Source excerpt —
=-=-=

I am trying to solve the following optimization problem: \begin{align} &\min\limits_{s} \rm{tr}\left(S^T S\right) + \mathrm{tr}\left(\left(S^T S\right)^{-2}\right)\\ &\text{subject to }\rm\left\|S^TS-Z^TZ\right\|_{norm}\leq \epsilon\end{align} Where $\rm \|\cdot\|_{norm}$ could be either the Frobenius norm or the $\ell_1$-norm.

That is, $\rm S^TS$ belongs to the ball with radius $\epsilon$ and center $\rm Z^TZ$. Actually, I want to solve my problem with $\rm Q = S^TS$ which is a symmetric positive semi-definite matrix, thus, a convex problem to solve but I couldn't find another way to impose that property on my solution.

So I have tried first with minFunc toolbox by using the lagrange expression, and the Frobenius norm for the constraint $\rm \|\cdot\|_{norm}$ i.e.,

$$\min\limits_{s} \rm \mathrm{tr}\left(S^T S\right) + \mathrm{tr}\left(\left(S^T S\right)^{-2}\right) + \lambda\cdot\mathrm{tr}\left(\left(S^T S - Z^TZ\right)\left(S^T S - Z^TZ\right)^T\right)$$

But it stops after few iterations with a very high error about $10^{2}$ for a small $S\in\mathrm{R}^{10\times10}$.

Here is my code:

options.Method = 'cg';%'lbfgs'; 
options.maxIter = 100000000;
options.MaxFunEvals = 20000000000000;
lambda = 0.001;
x0 = rand(100,1);
Z = rand(15,10);
funObj = @(x)myfunc(x, lambda, Z);
[sol, f_val] = minFunc(funObj,x0,options);

function [f,g] = myfunc(x, lambda, Z)

=-=-=

(Saved data entries)

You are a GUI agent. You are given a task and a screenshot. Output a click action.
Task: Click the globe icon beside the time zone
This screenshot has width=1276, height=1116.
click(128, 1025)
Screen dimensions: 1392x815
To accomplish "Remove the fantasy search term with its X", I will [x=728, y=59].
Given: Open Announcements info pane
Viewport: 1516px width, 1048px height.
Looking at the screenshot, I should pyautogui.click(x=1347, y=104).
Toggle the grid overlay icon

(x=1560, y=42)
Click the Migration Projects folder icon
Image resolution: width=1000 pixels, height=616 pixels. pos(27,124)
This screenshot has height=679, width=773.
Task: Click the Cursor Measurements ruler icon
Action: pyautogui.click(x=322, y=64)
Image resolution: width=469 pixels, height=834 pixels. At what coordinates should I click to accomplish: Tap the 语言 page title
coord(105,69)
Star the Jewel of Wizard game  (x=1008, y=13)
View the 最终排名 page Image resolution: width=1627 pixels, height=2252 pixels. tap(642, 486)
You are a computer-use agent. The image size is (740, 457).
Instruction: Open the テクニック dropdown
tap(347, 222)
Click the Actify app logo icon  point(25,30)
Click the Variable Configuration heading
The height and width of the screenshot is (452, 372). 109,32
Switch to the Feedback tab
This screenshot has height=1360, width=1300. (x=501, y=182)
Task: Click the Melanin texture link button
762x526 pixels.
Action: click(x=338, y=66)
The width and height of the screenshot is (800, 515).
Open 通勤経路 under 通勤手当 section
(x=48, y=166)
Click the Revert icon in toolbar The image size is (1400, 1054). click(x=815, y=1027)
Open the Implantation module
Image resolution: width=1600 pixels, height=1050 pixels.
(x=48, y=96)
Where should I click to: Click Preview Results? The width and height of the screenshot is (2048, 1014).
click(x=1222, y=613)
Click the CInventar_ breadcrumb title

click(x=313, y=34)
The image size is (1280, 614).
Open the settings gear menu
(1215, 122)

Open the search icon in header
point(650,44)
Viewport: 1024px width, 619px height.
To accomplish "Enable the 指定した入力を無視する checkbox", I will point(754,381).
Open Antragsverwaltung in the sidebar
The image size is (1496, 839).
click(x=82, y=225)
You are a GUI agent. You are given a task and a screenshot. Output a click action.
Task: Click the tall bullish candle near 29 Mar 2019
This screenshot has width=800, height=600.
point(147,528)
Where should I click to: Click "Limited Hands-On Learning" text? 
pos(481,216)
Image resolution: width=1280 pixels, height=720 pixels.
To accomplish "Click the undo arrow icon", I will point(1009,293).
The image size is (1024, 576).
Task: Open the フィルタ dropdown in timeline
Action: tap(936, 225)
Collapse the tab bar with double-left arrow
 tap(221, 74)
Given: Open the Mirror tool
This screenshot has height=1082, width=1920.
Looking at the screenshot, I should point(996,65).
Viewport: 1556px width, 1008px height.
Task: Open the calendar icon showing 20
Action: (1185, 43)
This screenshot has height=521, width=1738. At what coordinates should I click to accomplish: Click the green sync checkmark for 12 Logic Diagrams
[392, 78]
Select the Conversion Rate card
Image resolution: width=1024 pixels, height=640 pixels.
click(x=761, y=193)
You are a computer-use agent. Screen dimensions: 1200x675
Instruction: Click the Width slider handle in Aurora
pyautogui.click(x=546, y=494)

=-=-=

Directive 1 — Give every field of `options` that the code in the optimization question sets, along with the value assigned to each.
Directive 2 — What value does the code in the optimization question assign to lambda?
The rows are not needed here.

Right answer 1 —
Method = 'cg'
maxIter = 100000000
MaxFunEvals = 20000000000000

Right answer 2 — 0.001